Hammerin’ Hank Aaron, Baseball’s Longtime Home Run King, Passes Away at 86

There aren’t a lot of heroes these days, not in a world in which everyone’s lives are on full display, flaws and all. And now that baseball legend Hank Aaron has passed away, we’ve got one less.
The legendary slugger from Mobile, Alabama got his start in the negro leagues, and went on to become a mythmaker from baseball’s golden age, capturing the all-time home run record long before steroids and other performance-enhancing drugs started inflating numbers and sullying the record books. Aaron, 86, played for 23 seasons, 21 with the Braves (first in Milwaukee, then Atlanta), and hit 755 home runs, surpassing Babe Ruth’s record and hanging onto his own place in the books for 30 years (before finally being broken by Barry Bonds in 2007).
Aaron did it while black, in an era when black baseball players, especially one on his way to dethroning one of the game’s earliest icons, provoked anger and violence in the form of hate mail and death threats.
“On the field, Blacks have been able to be super giants,” he once said. “But once our playing days are over, this is the end of it and we go back to the back of the bus again.”
Aaron’s perseverance in the face of racism and work as a civil rights leader are as much a part of his legacy as his athletic prowess, as were his efforts to support his community and his commitment to philanthropy, facts acknowledged by the Braves organization in their statement.
“We are absolutely devastated by the passing of our beloved Hank,” Atlanta Braves chairman Terry McGuirk said in a statement. “He was a beacon for our organization first as a player, then with player development, and always with our community efforts. His incredible talent and resolve helped him achieve the highest accomplishments, yet he never lost his humble nature. Henry Louis Aaron wasn’t just our icon, but one across Major League Baseball and around the world.
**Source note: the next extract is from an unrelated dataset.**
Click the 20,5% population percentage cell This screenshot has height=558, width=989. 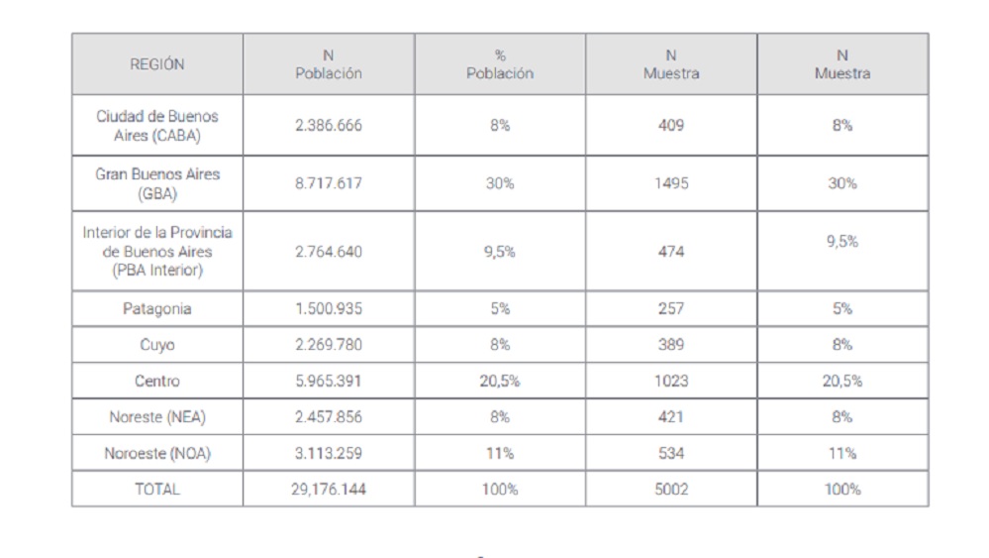[x=500, y=381]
His success on the diamond was matched only by his business accomplishments off the field and capped by his extraordinary philanthropic efforts.
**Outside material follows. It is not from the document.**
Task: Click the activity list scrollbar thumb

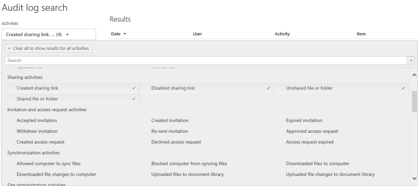Action: (414, 101)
“We are heartbroken and thinking of his wife Billye and their children Gaile, Hank, Jr., Lary, Dorinda and Ceci and his grandchildren.”
When he eventually broke the record, the footage became almost as legendary as the moment, with a pair of fans running onto the field to congratulate Aaron as he rounded the bases, before he arrived at home plate to a mob of teammates and family.
Aaron was the National League MVP in 1957 — the same year the Braves won the World Series — a two-time NL batting champion (1956, ’59), a three-time Gold Glove winner in right field (1958-60) and a record 25-time All-Star.